# Meteorological time-series extraction: Part C

Author: Thiago Nascimento (thiago.nascimento@eawag.ch)

This notebook is part of the EStreams publication and was used to extract and aggregate the meteorological time-series from the E-OBS dataset. At Part C we export the preprocessed daily data in the final time-series format. 

* Note that this code enables not only the replicability of the current database but also the extrapolation to new catchment areas. 
* Additionally, the user should download and insert the original raw-data in the folder of the same name prior to run this code. 
* The original third-party data used were not made available in this repository due to redistribution and storage-space reasons.  

## Requirements
**Python:**

* Python>=3.6
* Jupyter
* geopandas=0.10.2
* glob
* netCDF4
* numpy
* os
* pandas
* tqdm

Check the Github repository for an environment.yml (for conda environments) or requirements.txt (pip) file.

**Files:**

* data/meteorology/eobs/preprocessing/{rr, tg, tn, tx, pp, hu, fg, qq, pet, pet_iceland}
* data/shapefiles/estreams_catchments.shp

**Directory:**

* Clone the GitHub directory locally
* ONLY update the "PATH" variable in the section "Configurations", with their relative path to the EStreams directory. 

## References

* Cornes, R., G. van der Schrier, E.J.M. van den Besselaar, and P.D. Jones. 2018: An Ensemble Version of the E-OBS Temperature and Precipitation Datasets, J. Geophys. Res. Atmos., 123. doi:10.1029/2017JD028200

## Licenses
* EOBS: "The ECA&D data policy applies. These observational data are strictly for use in non-commercial research and non-commercial education projects only.

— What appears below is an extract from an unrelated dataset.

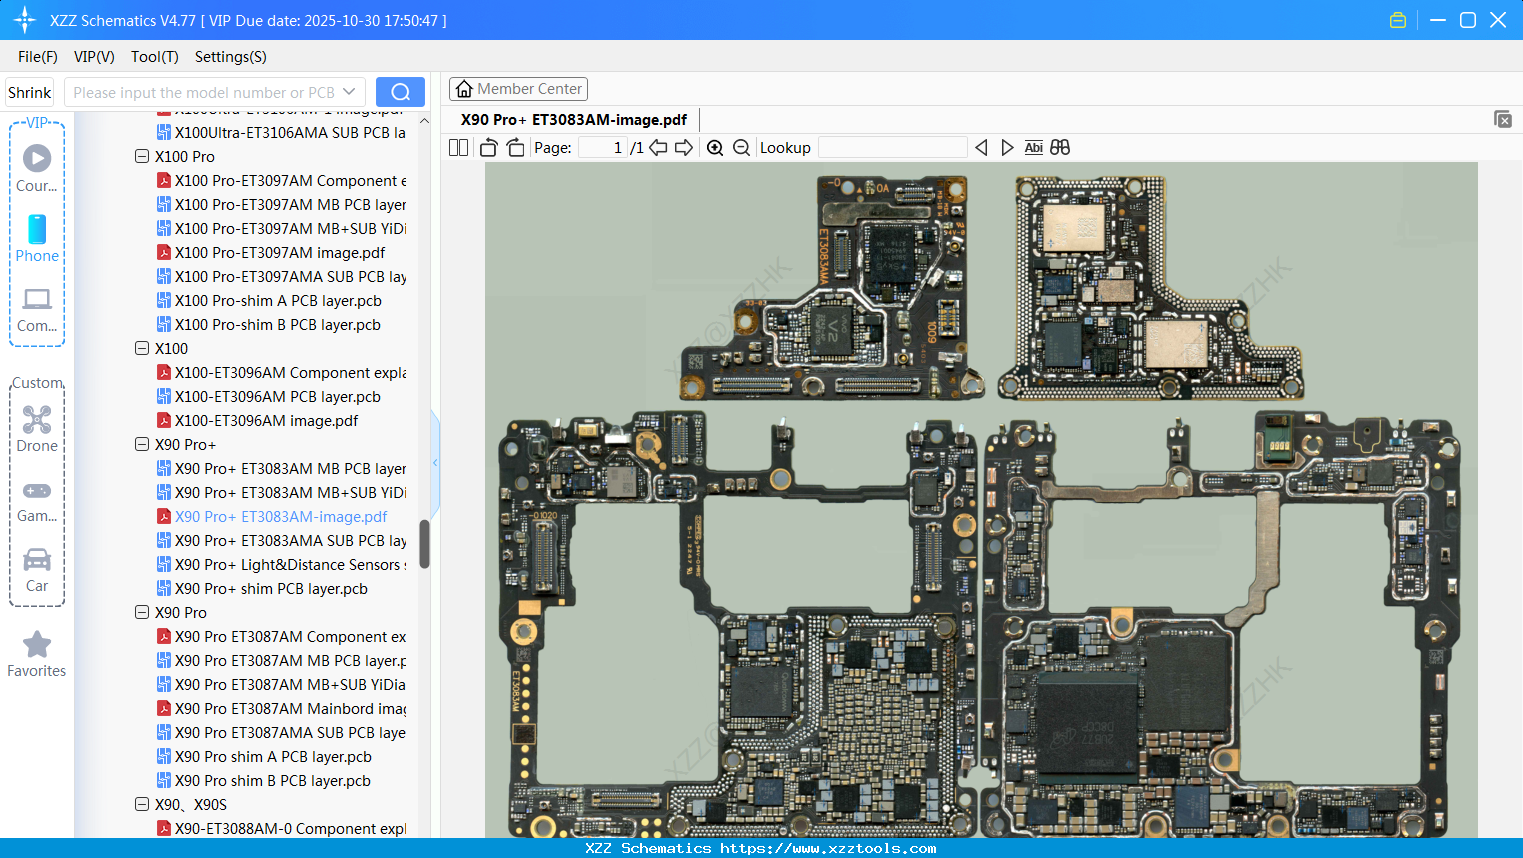This screenshot has height=858, width=1523.
Task: Collapse the X100 Pro tree folder
Action: click(142, 156)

Scientific results based on these data must be submitted for publication in the open literature without any delay linked to commercial objectives" https://www.ecad.eu/download/ensembles/download.php#guidance (Last access: 27 November 2023)

## Observations
#### E-OBS filenames

* rr = Total daily precipitation
* tg = Mean daily temperature
* tn = Minimum daily temperature
* tx = Maximum daily temperature
* pp = Mean daily air pressure at sea level
* hu = Mean daily relative humidity
* fg = Mean wind speed at 10-meters
* qq = Total daily global radiation

# Import modules

In [1]:
import os
import numpy as np
import pandas as pd
import geopandas as gpd
import tqdm
import time
import glob

# Configurations

In [2]:
# Only editable variables:
# Relative path to your local directory
PATH = "../../.."

* #### The users should NOT change anything in the code below here.

In [3]:
# Non-editable variables:
PATH_preprocessing = "data/meteorology/eobs/preprocessing/"
PATH_OUTPUT = "results/timeseries/meteorology/catchments"
PATH_OUTPUT_2 = "results/timeseries/meteorology"
PATH_shapefile = "data/shapefiles/estreams_catchments.shp"
variables = ["rr", "tg", "tn", "tx", "pp", "hu", "fg", "qq", "pet", "pet_iceland"] # Eobs variables

# Set the directory:
os.chdir(PATH)

# Import data
## Catchment boundaries

In [4]:
catchment_boundaries = gpd.read_file(PATH_shapefile)
catchment_boundaries.head()

Unnamed: 0,id,area_km2,outlet_lat,outlet_lng,name,area_offic,layer,path,area_diff,area_calc,basin_id,geometry
0,HUGR020,9600,46.785,21.142,6444410,9011,HUGR020,C:/Users/nascimth/Documents/Thiago/Eawag/Pytho...,6.536,9595.794,HUGR020,"POLYGON ((21.13208 46.77291, 21.13208 46.77375..."
1,HUGR021,189000,46.423,18.896,6442080,189538,HUGR021,C:/Users/nascimth/Documents/Thiago/Eawag/Pytho...,-0.284,188597.11,HUGR021,"POLYGON ((18.91708 46.41791, 18.91708 46.41625..."
2,HUGR022,28500,48.126,22.34,6444304,29057,HUGR022,C:/Users/nascimth/Documents/Thiago/Eawag/Pytho...,-1.917,28507.473,HUGR022,"POLYGON ((22.32875 48.10875, 22.32791 48.10875..."
3,HUGR023,188000,46.627,18.869,6442060,189092,HUGR023,C:/Users/nascimth/Documents/Thiago/Eawag/Pytho...,-0.577,188286.167,HUGR023,"POLYGON ((18.89041 46.62875, 18.88875 46.62708..."
4,HUGR025,1210,47.662,19.683,6444240,1222,HUGR025,C:/Users/nascimth/Documents/Thiago/Eawag/Pytho...,-0.982,1206.441,HUGR025,"POLYGON ((19.68124 47.66875, 19.68291 47.66875..."


In [5]:
print("The total number of catchments to be processed are:", len(catchment_boundaries))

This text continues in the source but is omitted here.